<<<<
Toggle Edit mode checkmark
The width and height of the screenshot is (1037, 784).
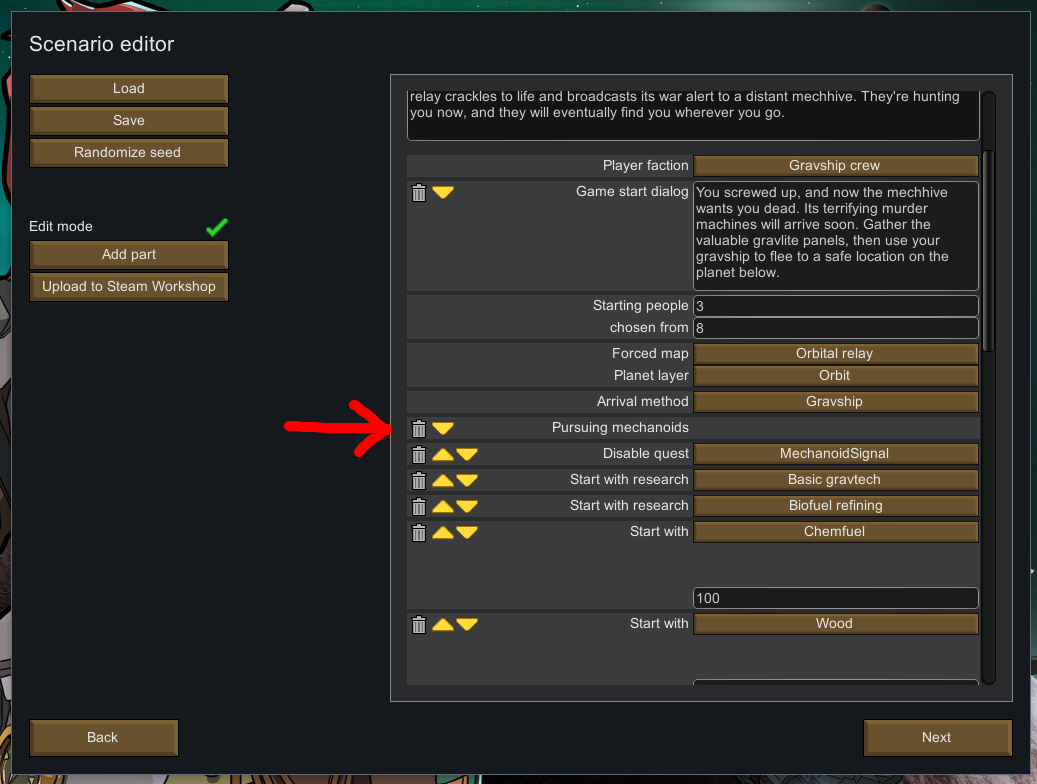pos(217,227)
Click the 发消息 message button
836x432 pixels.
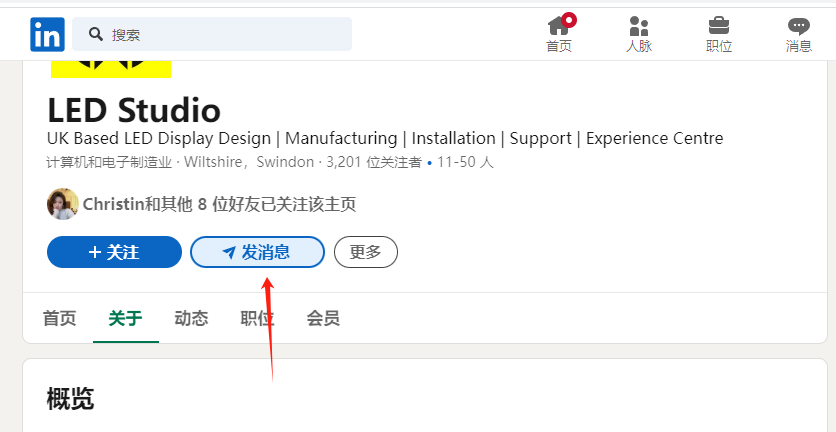pos(258,252)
>>>>
== Exercise objective ==
Your copy should match the records above exactly, except that it contains no pictures.

== Solution for this exercise ==
Toggle Edit mode checkmark
The width and height of the screenshot is (1037, 784).
pos(217,227)
Click the 发消息 message button
836x432 pixels.
pos(258,252)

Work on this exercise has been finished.